Directive –
Render as a JSON list of strings, one string per line, the lines starting with the line containing "Contact (5, 633)" and continuing through the end of the lines below, omitting blank lines and any pictures.

Rows of pointing data:
=======

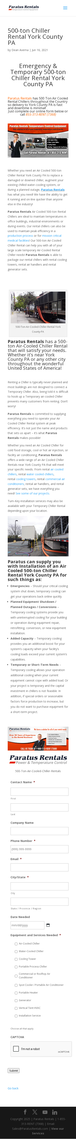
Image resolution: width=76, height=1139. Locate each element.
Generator (25, 1000)
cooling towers (25, 479)
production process (20, 236)
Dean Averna (20, 50)
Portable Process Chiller (33, 966)
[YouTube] (45, 1112)
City (13, 893)
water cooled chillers (40, 474)
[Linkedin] (55, 1112)
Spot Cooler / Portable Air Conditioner (41, 985)
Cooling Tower (27, 959)
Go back (13, 1088)
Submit (13, 1070)
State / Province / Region (26, 908)
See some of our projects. (33, 493)
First (13, 798)
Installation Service (30, 1015)
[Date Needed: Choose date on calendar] (48, 925)
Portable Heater (28, 992)
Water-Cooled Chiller (31, 951)
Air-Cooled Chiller (29, 943)
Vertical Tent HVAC (30, 1008)
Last (13, 814)
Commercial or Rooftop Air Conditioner (34, 975)
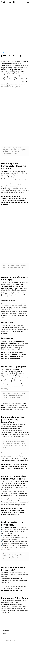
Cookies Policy (7, 630)
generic (3, 52)
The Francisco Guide (8, 2)
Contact (5, 633)
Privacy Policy (6, 632)
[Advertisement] (15, 26)
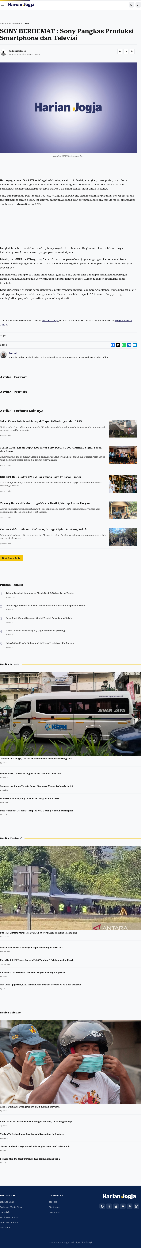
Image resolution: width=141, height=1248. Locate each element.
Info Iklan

=======

Response to the exercise –
[
  "Contact (5, 633)",
  "Privacy Policy (6, 632)",
  "[Advertisement] (15, 26)",
  "Image resolution: width=141, height=1248. Locate each element.",
  "Info Iklan"
]